One swamp is part of the Natchaug State Forest; 160 of its 13,677 acres are in Windham, though it takes digging to learn this. Just about every source says Natchaug State Forest is in six towns, and then they name Eastford, Ashford, and Chaplin, only, as if Pomfret, Hampton, Brooklyn, and Windham are not worth mentioning. As if six and seven are the same.

The word natchaug comes from the Nipmuc: “land between rivers,” which if you think about it, could apply almost anywhere.

Here, the rivers are the Bigelow and Still. They unite to create the Natchaug River.

Invisible to the nearby array of car dealerships and big box stores is the hunting of deer. Bow, not gun. Before dinner, three deer leap through the woods of a parcel whose “ownership” is unknown in the moment. They ignore the old borders of stone walls, as do I.

When it has been dark for mere minutes and I have almost entirely fallen asleep inside my tent, a buck snorts. He stomps the ground. His eyes glow larger, yet dimmer than the hundreds of fireflies sharing this place that may own itself.

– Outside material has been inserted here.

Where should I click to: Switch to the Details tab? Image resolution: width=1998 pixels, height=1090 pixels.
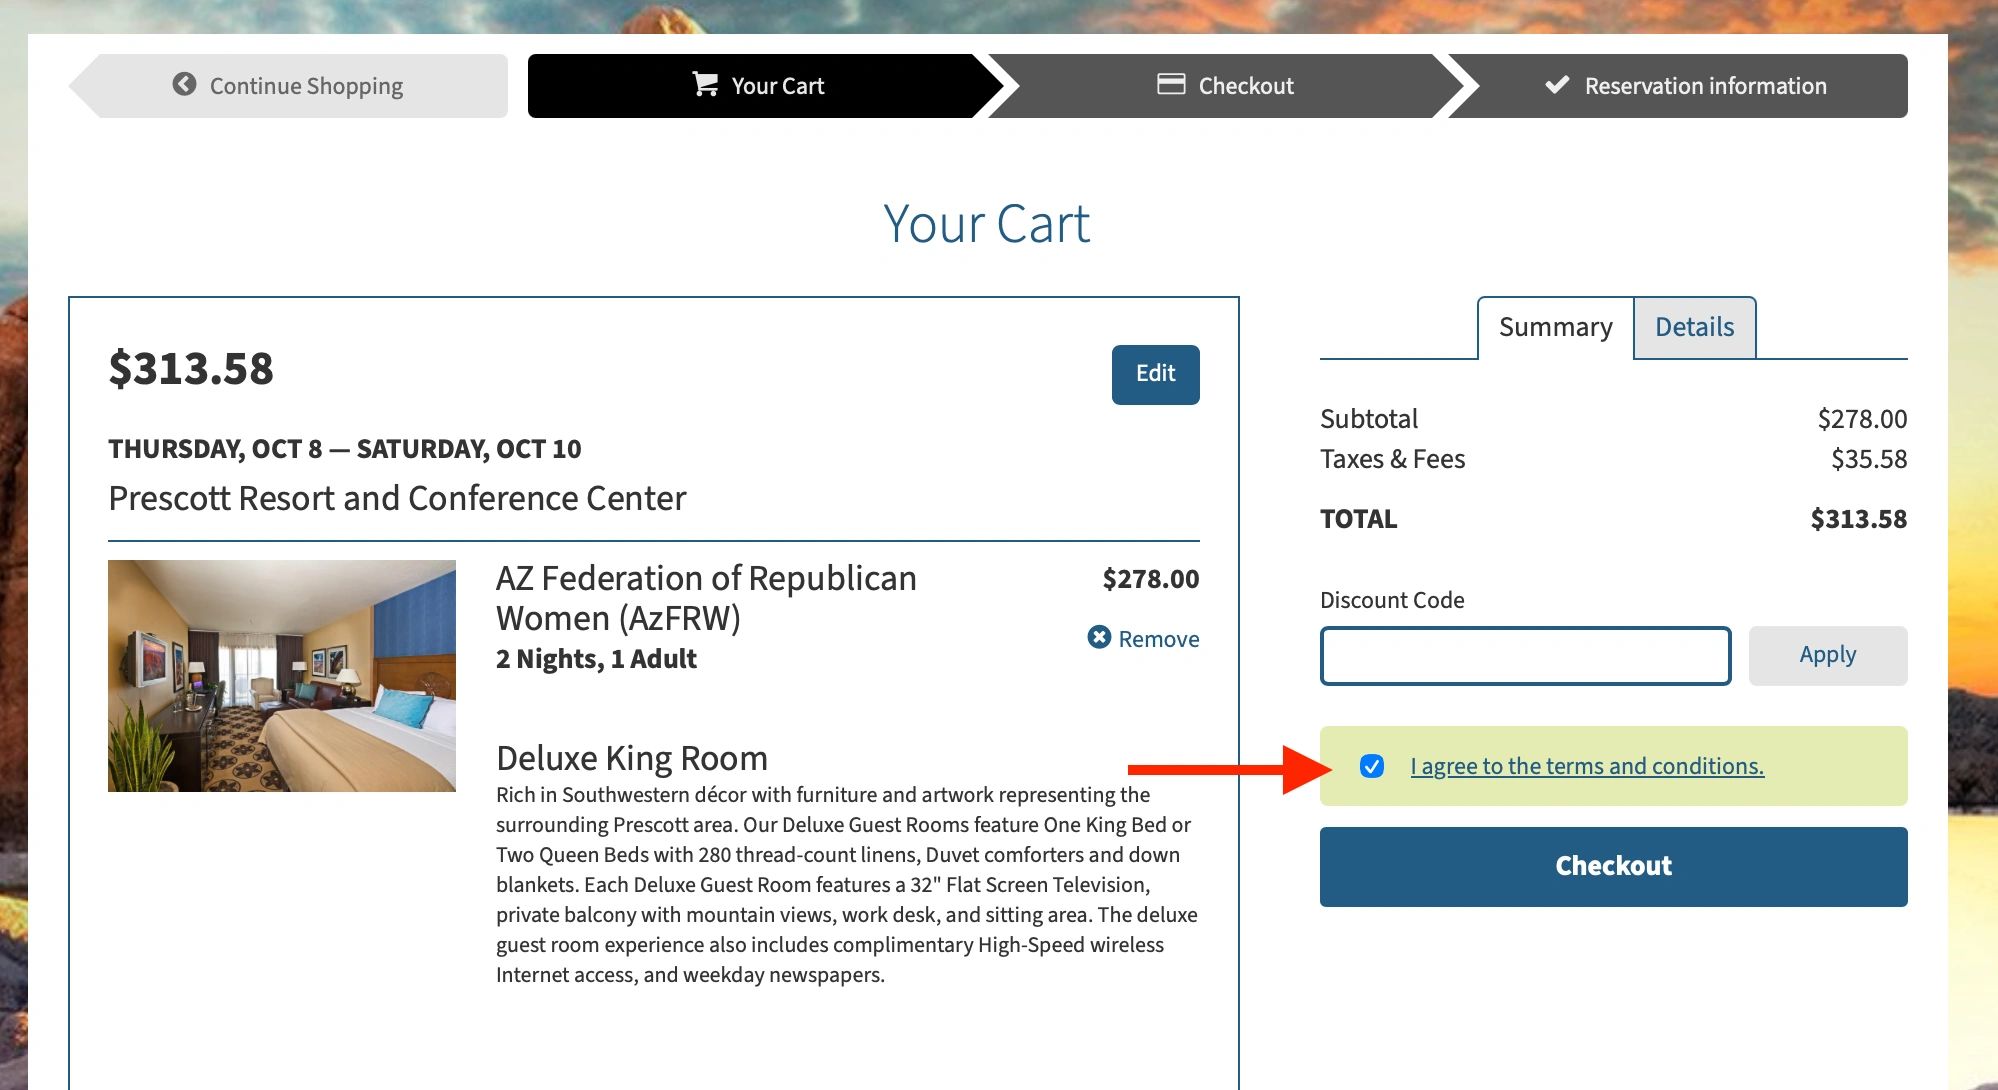(1694, 327)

He repeats. I tell myself to go into the fetal position and cover my head if he charges. Again, I sleep.

Ten minutes or two hours later, I awake to a scream. A bleating. This time, I see no eyes flickering under moonlight or flashlight. I am left to my imagination. A fawn in distress? A wayward sheep? Again, I sleep.

In swampyankeeland, I am somehow not roused by four wheelers or bonfires in the woods, despite signs that both are abundant.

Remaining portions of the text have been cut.